Vance decided to immediately apologize. He told Trump that he had bought into what he described as media lies and that he was sorry he got it wrong. Of all people, Vance told Trump, Vance himself should have understood.

Trump agreed, telling Vance that he should have understood because Vance had written the “Hillbilly Elegy” book. His implication was that Vance should have supported him because Trump’s own base of non-college-educated voters angry about globalization, immigration and foreign wars were exactly the people Vance purported to represent.

At that point, Trump seemed disarmed, and the meeting went on for almost two hours. They discussed the 2020 election and the Ohio race, but mostly they talked about the difficulties of politics. It had been less than a month since Trump left the White House a pariah, in the wake of a pro-Trump mob storming the Capitol after the president had spent two months lying about a stolen election.

Trump closed the conversation by asking Vance what he wanted. Trump told him that everyone else had already been down to Mar-a-Lago begging for his endorsement — a reference to Vance’s potential opponents in the Ohio Senate primary.

Vance, who along with a spokesperson for Trump declined to comment for this article, told the former president he wasn’t going to do that.

Trump, surprised, asked Vance if he wanted the endorsement.

Vance said that of course he wanted it, but that Trump should let him run his race, and see how he did. Vance said he would not be the type of candidate who would attack the former president when the media came after him.

Trump seemed intrigued.

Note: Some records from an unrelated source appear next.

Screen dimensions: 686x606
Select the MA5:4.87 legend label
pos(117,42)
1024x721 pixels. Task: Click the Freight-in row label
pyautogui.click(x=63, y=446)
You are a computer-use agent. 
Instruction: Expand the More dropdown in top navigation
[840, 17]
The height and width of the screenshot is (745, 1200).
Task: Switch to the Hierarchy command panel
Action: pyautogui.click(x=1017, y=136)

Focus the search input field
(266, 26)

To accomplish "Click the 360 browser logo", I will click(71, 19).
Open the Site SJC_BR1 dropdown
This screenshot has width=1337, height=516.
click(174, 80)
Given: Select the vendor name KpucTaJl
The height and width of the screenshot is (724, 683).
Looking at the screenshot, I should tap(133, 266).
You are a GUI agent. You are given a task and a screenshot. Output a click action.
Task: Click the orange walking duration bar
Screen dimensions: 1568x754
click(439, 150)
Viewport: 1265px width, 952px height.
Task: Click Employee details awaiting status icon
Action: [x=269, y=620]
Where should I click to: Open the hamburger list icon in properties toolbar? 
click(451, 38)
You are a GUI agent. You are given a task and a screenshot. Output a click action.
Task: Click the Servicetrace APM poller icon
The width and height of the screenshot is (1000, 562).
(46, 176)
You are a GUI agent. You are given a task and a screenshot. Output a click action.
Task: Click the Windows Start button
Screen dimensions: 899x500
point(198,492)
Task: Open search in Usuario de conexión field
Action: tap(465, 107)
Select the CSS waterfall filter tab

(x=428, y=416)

All right, Trump replied, telling Vance, whom he called JD, to take care and check in from time to time.

Trump had relatively little personal contact with Vance after that first meeting, but he took note as Vance kicked off his Senate campaign in July 2021, ran circles around his primary opponents in debates and became a frequent presence on “Tucker Carlson Tonight,” at the time the top-rated show on cable television.

Trump was impressed. He told allies he thought Vance was smart and handsome — “those beautiful blue eyes,” he’d say repeatedly — great on TV and a killer at the debates. Trump, who split with allies at the influential conservative group Club for Growth in backing Vance, felt validated when Vance won the general election against his Democratic rival, Rep. Tim Ryan, and then immediately became one of Trump’s most vocal supporters in the Senate.

When Trump announced his third campaign for president, in November 2022, at a time when most Republicans wanted nothing to do with him, Vance distinguished himself by immediately signaling to Trump’s staff that Vance was all in.

Since then, Vance has played his cards nearly perfectly, making himself visible at key moments, promoting himself assertively but not too much, publicly backing Trump during his Manhattan criminal trial and having the right people champion him to the former president at the right time.

That day in early 2021, Vance was ushered into Trump’s office at Mar-a-Lago by one of the most secretive donors in GOP politics: Peter Thiel, the billionaire founder of PayPal who broke with Silicon Valley to support Trump for president in 2016. Trump’s eldest son, Donald Trump Jr., was at the meeting, too.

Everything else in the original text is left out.